Ontario Sports Gambling History
Since the inception of single-game sports wagering in Canada, the province of Ontario has been looked upon as a gold mine. Just like biblical tattoos, gambling has always been loved. With approximately 15 million citizens and a shared border with both Michigan and New York, two of the most populous American states, Ontario is the most populous province in Canada. There had been discussions about easing restrictions on internet sports betting before Bill C-218 was passed by Parliament.
Before the enactment of C-218, sports betting occurred in Ontario in both legal and illegal forms. On the OLG ProLine platform, bettors can bet on parlays, where each bet is made up of two or more separate bets.
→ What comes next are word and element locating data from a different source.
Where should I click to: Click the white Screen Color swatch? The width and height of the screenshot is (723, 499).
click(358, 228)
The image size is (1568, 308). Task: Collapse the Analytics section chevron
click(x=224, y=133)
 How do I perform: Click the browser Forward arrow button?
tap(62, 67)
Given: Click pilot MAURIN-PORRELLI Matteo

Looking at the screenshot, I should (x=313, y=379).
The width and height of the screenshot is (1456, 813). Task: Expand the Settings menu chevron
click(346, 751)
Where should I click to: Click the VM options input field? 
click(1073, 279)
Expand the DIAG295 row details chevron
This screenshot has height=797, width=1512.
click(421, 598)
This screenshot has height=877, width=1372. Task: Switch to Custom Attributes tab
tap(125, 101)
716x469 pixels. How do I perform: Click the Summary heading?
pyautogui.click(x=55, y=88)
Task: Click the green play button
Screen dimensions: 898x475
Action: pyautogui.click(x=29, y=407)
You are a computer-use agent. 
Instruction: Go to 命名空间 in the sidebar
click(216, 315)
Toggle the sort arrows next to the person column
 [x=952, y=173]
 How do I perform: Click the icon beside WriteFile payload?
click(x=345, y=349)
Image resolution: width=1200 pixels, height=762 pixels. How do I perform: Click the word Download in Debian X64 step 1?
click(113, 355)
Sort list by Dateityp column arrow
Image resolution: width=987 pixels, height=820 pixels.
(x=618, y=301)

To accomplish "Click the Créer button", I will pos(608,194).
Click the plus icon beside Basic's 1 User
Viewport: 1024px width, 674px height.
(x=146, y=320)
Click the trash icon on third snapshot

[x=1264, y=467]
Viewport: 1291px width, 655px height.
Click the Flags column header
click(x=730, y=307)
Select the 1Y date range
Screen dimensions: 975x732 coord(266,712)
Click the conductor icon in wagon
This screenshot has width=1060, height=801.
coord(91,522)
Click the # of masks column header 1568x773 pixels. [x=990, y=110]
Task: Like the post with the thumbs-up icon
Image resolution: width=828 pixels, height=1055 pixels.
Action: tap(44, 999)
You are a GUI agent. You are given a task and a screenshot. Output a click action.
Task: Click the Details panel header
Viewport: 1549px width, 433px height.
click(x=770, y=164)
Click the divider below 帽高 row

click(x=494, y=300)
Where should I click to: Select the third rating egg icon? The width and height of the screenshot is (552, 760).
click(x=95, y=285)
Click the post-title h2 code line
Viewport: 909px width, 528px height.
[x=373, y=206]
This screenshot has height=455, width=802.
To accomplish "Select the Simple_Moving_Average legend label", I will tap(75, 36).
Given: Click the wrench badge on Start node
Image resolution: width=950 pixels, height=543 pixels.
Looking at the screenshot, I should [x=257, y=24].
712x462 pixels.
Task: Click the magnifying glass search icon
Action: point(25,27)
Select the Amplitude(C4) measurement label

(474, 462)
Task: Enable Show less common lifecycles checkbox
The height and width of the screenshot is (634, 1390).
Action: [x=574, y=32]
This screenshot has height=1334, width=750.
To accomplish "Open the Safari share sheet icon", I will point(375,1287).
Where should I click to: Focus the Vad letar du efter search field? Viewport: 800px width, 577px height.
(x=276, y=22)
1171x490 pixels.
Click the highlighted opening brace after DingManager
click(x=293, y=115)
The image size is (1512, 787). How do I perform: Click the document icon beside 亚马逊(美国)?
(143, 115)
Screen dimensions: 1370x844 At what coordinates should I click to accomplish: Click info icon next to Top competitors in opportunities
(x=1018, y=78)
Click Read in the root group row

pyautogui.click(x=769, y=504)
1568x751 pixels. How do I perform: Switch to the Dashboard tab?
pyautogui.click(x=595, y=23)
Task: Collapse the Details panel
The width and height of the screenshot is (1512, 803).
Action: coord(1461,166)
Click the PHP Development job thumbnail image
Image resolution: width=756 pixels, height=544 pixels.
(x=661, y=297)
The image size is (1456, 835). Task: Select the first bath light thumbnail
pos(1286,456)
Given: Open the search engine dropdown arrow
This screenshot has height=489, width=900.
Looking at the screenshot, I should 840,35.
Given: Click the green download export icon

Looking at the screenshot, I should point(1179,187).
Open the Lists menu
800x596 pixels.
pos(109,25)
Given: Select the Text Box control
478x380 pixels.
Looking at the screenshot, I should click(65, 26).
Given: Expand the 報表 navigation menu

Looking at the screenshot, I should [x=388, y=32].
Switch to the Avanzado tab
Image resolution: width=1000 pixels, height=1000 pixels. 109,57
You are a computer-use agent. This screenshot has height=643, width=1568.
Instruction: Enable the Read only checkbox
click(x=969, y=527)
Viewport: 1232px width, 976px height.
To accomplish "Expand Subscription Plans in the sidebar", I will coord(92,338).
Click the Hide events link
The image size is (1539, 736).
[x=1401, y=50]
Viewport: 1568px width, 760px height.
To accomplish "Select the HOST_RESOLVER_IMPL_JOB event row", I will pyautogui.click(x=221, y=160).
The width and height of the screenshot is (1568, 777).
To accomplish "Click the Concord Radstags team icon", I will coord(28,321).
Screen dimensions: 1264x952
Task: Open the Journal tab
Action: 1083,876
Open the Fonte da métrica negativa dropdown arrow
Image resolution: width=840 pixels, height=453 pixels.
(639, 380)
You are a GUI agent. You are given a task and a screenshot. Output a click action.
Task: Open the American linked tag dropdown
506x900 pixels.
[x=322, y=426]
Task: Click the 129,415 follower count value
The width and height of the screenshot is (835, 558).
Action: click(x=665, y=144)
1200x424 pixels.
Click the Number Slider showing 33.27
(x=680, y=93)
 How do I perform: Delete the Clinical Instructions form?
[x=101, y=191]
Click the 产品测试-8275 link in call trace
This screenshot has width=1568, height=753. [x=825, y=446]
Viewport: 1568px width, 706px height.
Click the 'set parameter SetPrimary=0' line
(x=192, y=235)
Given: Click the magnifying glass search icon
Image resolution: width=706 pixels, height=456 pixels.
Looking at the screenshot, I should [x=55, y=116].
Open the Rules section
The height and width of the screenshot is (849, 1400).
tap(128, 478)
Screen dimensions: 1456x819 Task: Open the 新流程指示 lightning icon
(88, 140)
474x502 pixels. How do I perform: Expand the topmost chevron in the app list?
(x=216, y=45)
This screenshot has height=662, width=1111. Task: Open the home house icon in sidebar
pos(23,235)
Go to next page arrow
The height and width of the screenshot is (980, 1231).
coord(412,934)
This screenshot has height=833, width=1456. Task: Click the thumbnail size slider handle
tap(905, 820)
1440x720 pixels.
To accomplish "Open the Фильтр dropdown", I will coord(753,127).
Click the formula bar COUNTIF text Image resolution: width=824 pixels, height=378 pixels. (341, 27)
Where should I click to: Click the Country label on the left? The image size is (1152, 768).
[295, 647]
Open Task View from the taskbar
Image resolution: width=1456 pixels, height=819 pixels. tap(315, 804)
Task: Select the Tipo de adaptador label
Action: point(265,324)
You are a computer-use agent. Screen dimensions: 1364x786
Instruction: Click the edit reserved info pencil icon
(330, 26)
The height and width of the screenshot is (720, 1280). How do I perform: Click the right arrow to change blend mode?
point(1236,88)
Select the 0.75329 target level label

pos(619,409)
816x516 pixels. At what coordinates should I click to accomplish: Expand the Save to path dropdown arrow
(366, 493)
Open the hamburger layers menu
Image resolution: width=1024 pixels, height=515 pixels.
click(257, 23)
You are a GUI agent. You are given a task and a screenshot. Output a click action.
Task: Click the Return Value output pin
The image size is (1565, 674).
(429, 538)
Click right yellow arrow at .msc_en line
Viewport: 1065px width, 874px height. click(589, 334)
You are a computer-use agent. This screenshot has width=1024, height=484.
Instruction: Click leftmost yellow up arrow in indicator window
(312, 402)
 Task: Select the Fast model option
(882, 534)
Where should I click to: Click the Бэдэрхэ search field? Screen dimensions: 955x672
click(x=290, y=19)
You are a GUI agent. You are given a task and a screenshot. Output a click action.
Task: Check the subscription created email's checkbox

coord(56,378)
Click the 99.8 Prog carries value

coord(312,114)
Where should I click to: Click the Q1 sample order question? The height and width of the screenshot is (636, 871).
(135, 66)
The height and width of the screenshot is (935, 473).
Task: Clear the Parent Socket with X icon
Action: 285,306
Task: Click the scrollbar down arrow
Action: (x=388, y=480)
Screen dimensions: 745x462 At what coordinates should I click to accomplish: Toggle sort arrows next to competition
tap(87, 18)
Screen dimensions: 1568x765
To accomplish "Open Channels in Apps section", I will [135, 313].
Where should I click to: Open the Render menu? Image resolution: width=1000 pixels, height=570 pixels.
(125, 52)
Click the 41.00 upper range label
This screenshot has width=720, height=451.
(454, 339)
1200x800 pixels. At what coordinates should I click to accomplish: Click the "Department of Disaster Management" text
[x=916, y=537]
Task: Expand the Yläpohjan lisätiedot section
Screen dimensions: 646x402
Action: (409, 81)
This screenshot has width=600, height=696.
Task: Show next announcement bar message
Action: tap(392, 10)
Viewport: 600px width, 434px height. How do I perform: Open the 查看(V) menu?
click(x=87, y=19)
Due to the difficulty of winning a wager in Canada, parlays are better than nothing.
Unlicensed offshore books, which run without a licence and take in over $4 billion annually, are the other option for gambling in Ontario. As a result, offshore sportsbooks were able to operate prior to the enactment of C-218, which made single-game wagering unlawful but not clearly banned either. The $10 billion that is illegally wagered in Ontario each year, coupled with the growing demand of offshore sportsbooks, is money that Ontario will no doubt be pleased to see going through legal channels.